Land trusts ranging from the Trust for Public Land down to hundreds of state and local organizations are not driven by the profit motive over everything else, and so can balance the human and natural worlds. Many ranchers are selling conservation easements  to such trusts, enabling them to continue ranching profitably while the land is preserved. The UK’s National Trust  shows trusts are superior to both private industry and political control for preserving sustainable practices.

The difference between management by ethically shaped communities compared to national forests manipulated by corporations and politicians is remarkable.  The Menominee Reservation  in Wisconsin has healthier forest land than neighboring national forests, more trees, and more production of wood. It stands out even from space.  Their forest is profitable for the tribe spiritually and culturally as well as monetarily.

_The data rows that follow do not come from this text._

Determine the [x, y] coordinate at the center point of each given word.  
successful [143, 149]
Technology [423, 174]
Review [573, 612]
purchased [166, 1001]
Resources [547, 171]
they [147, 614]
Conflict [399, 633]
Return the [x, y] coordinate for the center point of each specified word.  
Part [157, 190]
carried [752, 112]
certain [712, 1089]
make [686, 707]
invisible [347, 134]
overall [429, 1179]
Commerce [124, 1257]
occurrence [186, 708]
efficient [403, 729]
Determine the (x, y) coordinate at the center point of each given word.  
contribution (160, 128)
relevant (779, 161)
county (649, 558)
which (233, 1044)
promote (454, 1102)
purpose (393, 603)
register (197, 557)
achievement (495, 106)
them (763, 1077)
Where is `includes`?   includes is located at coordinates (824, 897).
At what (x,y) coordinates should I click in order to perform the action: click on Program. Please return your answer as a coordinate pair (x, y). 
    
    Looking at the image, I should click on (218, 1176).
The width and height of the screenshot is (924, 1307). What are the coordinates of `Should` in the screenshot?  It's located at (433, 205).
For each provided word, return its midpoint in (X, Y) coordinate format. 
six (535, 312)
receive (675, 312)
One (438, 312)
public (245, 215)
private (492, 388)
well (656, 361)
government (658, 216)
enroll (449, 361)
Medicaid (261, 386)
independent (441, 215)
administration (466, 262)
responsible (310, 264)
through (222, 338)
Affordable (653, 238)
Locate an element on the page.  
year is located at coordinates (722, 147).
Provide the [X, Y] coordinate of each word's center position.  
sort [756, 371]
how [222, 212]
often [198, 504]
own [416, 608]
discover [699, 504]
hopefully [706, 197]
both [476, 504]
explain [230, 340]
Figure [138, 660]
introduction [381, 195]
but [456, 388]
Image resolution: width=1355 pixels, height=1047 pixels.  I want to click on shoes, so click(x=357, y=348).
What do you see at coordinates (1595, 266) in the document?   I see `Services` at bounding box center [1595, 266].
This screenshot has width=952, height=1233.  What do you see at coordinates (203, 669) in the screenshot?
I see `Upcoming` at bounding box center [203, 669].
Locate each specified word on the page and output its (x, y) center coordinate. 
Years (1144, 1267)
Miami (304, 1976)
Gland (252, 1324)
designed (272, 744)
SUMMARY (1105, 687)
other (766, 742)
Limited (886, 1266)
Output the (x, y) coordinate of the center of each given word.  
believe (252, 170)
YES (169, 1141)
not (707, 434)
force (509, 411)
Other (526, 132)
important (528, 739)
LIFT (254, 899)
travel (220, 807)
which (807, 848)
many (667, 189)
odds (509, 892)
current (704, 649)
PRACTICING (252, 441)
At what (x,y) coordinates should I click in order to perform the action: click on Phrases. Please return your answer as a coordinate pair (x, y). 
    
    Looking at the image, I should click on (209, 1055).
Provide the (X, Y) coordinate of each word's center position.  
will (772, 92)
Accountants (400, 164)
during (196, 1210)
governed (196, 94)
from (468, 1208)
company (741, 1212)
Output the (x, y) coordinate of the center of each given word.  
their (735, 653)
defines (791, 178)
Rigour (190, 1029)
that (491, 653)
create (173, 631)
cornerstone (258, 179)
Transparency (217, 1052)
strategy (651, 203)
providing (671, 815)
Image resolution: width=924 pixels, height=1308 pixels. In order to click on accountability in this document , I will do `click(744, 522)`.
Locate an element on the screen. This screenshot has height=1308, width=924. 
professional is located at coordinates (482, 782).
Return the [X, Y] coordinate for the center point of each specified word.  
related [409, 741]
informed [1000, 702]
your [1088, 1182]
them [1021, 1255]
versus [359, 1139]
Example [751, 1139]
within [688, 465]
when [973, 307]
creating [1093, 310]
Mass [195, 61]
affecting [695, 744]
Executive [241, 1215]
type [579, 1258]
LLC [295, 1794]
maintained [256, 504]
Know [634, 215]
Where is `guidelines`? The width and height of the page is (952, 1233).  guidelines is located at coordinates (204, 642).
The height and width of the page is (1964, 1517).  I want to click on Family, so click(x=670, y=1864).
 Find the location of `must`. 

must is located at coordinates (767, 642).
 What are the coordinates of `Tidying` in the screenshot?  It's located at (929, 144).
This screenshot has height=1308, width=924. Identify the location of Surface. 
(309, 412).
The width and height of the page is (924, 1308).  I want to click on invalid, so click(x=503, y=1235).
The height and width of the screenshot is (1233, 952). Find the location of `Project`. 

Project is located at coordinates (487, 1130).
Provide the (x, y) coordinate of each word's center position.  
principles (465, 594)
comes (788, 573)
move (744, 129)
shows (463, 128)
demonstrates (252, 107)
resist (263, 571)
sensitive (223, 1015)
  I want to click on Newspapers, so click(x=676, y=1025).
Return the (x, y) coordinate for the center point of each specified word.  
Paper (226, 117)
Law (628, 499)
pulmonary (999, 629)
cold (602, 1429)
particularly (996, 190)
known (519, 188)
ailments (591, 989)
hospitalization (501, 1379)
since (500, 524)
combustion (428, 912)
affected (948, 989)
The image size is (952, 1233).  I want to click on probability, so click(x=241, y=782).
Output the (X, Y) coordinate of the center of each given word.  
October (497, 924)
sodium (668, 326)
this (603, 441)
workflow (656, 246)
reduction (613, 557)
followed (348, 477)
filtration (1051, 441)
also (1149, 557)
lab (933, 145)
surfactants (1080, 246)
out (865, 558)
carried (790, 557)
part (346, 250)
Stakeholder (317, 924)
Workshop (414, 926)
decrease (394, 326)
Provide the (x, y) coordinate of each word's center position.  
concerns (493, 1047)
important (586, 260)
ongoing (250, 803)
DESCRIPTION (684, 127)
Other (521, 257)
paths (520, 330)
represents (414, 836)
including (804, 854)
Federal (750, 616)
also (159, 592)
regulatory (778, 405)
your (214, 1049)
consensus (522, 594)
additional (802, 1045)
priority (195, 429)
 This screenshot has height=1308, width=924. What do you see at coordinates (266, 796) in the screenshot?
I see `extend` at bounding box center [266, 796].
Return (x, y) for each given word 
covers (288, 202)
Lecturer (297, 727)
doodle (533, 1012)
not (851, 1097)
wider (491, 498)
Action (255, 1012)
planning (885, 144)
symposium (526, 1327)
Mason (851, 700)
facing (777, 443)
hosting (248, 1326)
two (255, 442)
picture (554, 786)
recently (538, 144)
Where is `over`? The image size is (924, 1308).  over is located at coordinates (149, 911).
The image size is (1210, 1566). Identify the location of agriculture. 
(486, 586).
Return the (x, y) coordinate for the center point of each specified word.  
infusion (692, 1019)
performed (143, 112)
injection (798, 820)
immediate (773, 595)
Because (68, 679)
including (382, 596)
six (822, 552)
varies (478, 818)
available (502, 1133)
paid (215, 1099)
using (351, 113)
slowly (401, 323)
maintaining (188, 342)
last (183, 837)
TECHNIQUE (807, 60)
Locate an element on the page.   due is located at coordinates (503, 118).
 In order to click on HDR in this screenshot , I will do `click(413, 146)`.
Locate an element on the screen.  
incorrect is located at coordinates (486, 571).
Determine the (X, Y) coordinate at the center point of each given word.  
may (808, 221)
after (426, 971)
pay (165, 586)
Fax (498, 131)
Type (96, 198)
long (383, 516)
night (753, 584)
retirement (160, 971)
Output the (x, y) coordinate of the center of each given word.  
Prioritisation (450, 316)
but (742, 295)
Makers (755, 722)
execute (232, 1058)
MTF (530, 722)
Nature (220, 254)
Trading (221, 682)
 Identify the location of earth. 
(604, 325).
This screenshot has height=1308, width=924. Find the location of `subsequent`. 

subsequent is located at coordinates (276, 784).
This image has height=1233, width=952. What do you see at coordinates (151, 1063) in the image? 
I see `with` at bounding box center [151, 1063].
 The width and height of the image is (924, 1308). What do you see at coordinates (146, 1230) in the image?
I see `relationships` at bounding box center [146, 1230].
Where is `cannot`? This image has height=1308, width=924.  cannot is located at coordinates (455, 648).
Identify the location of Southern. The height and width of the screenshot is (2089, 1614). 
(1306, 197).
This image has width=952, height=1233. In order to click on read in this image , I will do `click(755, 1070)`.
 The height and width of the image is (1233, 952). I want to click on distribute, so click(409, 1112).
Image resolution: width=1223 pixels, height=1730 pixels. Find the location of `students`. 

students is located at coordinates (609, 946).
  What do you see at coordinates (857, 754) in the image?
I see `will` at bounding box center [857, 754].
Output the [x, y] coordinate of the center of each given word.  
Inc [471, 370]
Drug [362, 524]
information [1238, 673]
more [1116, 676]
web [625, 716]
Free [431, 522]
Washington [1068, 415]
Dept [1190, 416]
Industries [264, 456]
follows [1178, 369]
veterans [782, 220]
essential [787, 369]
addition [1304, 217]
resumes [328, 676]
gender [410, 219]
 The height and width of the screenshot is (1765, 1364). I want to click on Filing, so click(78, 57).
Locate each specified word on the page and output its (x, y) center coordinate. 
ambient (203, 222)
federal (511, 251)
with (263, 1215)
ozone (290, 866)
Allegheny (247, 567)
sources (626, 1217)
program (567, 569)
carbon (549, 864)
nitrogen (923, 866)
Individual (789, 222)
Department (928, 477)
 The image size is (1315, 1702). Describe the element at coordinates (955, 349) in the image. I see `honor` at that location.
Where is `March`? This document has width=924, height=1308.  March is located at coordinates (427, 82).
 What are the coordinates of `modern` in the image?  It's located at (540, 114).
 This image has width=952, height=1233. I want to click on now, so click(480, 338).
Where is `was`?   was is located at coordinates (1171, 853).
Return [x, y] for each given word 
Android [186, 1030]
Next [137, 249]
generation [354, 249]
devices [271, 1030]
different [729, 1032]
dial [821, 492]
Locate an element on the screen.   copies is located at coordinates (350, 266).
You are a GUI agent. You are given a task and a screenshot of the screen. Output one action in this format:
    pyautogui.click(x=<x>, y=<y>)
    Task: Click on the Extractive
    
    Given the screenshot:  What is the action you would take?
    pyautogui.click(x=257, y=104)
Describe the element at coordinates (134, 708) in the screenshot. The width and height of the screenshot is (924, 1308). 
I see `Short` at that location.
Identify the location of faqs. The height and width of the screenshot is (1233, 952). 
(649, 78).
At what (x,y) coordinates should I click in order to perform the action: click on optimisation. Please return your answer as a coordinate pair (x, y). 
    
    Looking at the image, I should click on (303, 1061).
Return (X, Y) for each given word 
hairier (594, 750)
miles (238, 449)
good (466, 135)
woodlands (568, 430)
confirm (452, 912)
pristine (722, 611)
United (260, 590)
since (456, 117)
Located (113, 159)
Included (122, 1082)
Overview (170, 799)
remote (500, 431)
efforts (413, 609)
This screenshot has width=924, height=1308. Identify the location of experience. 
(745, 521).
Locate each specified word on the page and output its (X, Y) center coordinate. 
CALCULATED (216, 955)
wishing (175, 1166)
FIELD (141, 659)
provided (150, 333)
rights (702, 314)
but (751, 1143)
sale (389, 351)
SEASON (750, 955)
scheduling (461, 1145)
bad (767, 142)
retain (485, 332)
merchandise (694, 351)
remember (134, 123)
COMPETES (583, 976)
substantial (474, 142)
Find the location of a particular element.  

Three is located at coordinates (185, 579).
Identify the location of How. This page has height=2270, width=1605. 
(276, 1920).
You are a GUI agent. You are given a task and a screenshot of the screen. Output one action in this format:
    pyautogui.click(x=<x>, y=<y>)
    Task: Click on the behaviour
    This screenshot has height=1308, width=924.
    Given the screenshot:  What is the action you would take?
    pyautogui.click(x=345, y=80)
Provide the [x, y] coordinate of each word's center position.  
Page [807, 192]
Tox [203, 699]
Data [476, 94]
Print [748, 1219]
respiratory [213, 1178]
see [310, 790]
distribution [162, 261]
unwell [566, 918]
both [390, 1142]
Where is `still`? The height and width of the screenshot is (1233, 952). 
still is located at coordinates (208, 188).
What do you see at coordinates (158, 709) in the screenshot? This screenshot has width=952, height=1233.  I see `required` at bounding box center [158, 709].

Unless forms of economic organization able to incorporate ethical principles as effective limits to money-driven behavior can be established, all the fine principles in the world will not save us from disaster upon disaster as human power and corporate greed overrun the earth’s short term capacity to sustain healthy ecosystems.

Will this happen?

Who knows?

It may be so many Americans are in obstinate denial that only serious disasters will get their attention. When discussing our own spiritual growth many of us, I among them, describe the “2X4 school of enlightenment.”  It may well be that America will need the same treatment.

If it comes to that we can be sure the 2X4 will be administered. As long as it takes.

Once their attention is gotten, Americans will need to have a sense of where to go, of what to do.  We can play an important role here by continuing to act and teach that we live in a world of relationship and value, a world deserving love and demanding respect. And we can support people, organizations, and businesses that do as well.

Who knows? Maybe we can help change this place enough to avoid the 2X4.